In Winner-Takes-All Markets, You Want To Be The 800-Pound Gorilla

by George Levitte

Startups often face difficult decisions surrounding when and how to grow, particularly regarding whether or not it’s necessary to fully validate a business model prior to scaling up. Under most circumstances it’s best to test and iterate over and over again until the model has been validated and the entrepreneur is confident that the startup can scale and eventually achieve profitability.

More specifically, in markets that do not have “winner-takes-all” dynamics (e.g. strong network effects or significant scale economics) it’s important to have validated the model prior to ramping up. Note that this does not require being profitable, but rather just proving that profitability could be turned on if necessary. Startups often refer to “flipping a switch” on profitability, which might mean adding more ads, charging fees for premium offerings, or any of several other avenues for generating revenue. It’s important to test and iterate sufficiently to prove that you have this switch, even if you decide not to flip it on immediately. That is what validation means.

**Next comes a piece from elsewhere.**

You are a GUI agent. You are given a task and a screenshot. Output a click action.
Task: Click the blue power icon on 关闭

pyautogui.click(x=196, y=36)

Scaling up before validating the business model is dangerous for various reasons, and in markets without “winner-takes-all” dynamics it’s rarely worth the risk. Hiring more employees, investing in marketing, and building out a large user base all increase overhead expenses. And because these require formalizing business processes such that they can be replicated over and over throughout the company, it reduces the organization’s flexibility and constrains its ability to pivot quickly. So getting big can dramatically increase both expenses and risk of failure. Furthermore, scaling up in this situation heightens the chances that, in the event that business falters, the startup becomes unable to cover its bills by modifying its operations or finding additional venture capital.

However, in markets with “winner-takes-all” dynamics – particularly those due to network effects – scaling before validating the business model amounts to making a bet on the potential value of dominating that market and on the odds of being able to create new revenue sources sometime in the future. Like any educated bet, sometimes this works out and sometimes it does not. For Facebook, Twitter, Quora, YouTube, and several others it worked. Undoubtedly there are many more who tried and failed. But this is not unexpected given the high mortality rate among startups. The real question is whether scaling before validating increases one’s odds of success, and the answer is that it almost always comes down to an educated bet that could go either way. It depends on your specific market, product, customers, competitors, investors, and frankly – a lot of luck. So if your startup competes in a space where the endgame will likely involve one company dominating and all others failing, then getting big quickly can be a huge competitive advantage. In this situation you want to be the 800-pound gorilla, even if you are not yet sure of how profits might materialize in the future. But if your startup is not in a “winner-takes-all” market then keep testing and iterating. Wait until validating the business model before getting big.